Don, as Spock said, “A difference which makes no difference is no difference.” If you “deduce” the deepest workings of the human mind, and I imitate the performance of the human mind, and the outcome is a similar behavior, what is the difference?

Why is acting less than being?

Robby.

 

 
  [ # 14 ]

I understand that that is your philosophy. I would say we just have different goals, mine being the functional application of reasoning and problem-solving, to which end conversational skill is a part of the process, but not the final outcome. Leonard Nimoy’s scientific expertise does not go beyond his script. I don’t wish to create the script but the more flexible scientific expertise. Even if we look only at the topic of conversational skill, I believe that a handful of underlying social rules can cover more ground than an abundance of case-by-case scripting. That is not to say it is necessarily better.

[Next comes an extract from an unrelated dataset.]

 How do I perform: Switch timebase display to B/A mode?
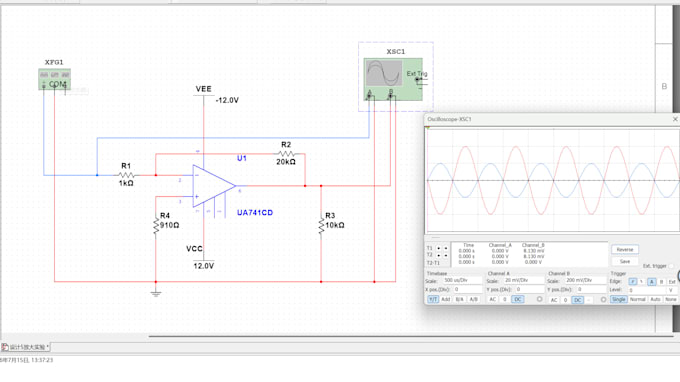[x=460, y=300]
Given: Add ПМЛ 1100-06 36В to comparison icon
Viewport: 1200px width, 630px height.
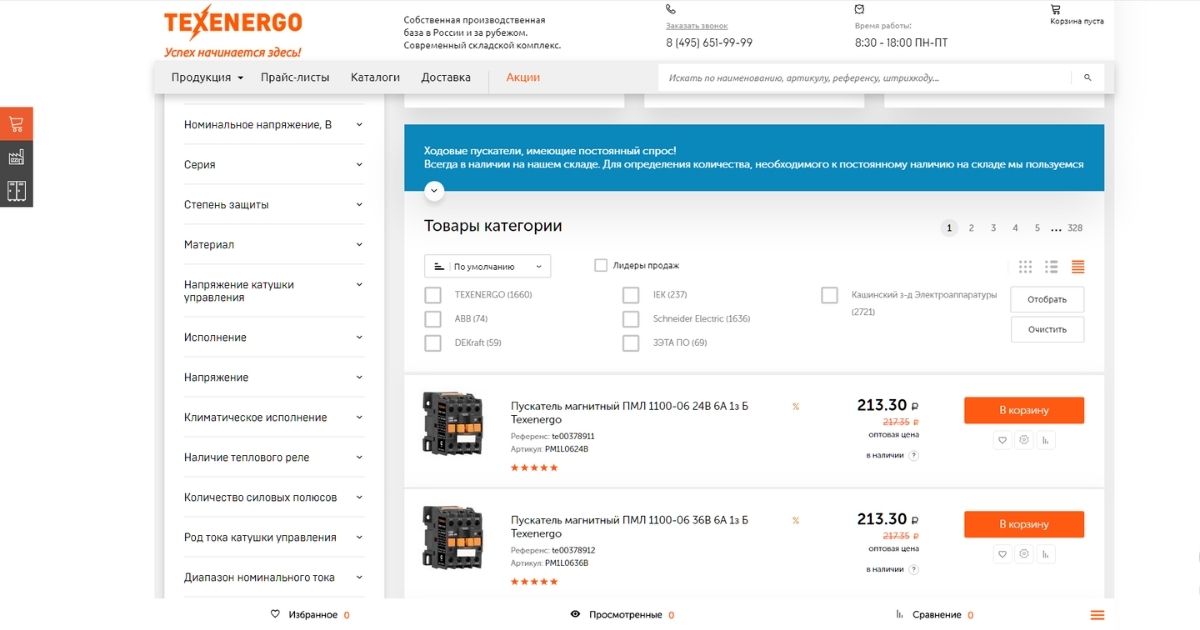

As for the more general question, I don’t think I am the most appropriate representative of humanity to answer it smile

 

 
  [ # 15 ]
Don Patrick - Oct 18, 2014:

books ... how to be a better human conversationalist.  ...

natural conversation is closely tied in with social rules.

The technical implementation of this is often called a “dialog manager”

After spending some 20 years (off and on) writing grammars and statistical parsers to recognize human utterances in dialog *to* computers, and designing the appropriate pre-recorded or text-to-speech responses *from* the computer, and being a party to and 3rd party to many human-human dialogs in that time - I agree totally with Don’s points quoted above.

Most humans I have met are not experts at eliciting nor supplying satisfying general conversation but nearly every constrained dialog I have had with a human has produced the desired result of one or the other party.

There is a reason Watson has lots of dialog and reasoning managers to create effective dialog in a constrained domain, but even it falls short on the conversation end.

Every book on formal linguistics, language, and parsing has attempted to classify the underlying mechanisms at play when humans converse, and left me with ideas how to program particular techniques, but provided no hints as to how to make my wife agree with my well phrased points.

Perhaps the only way to make a realistic chatbot, is to marry the social scientist, let them read the books and tell you what to program (ala Bruce ...).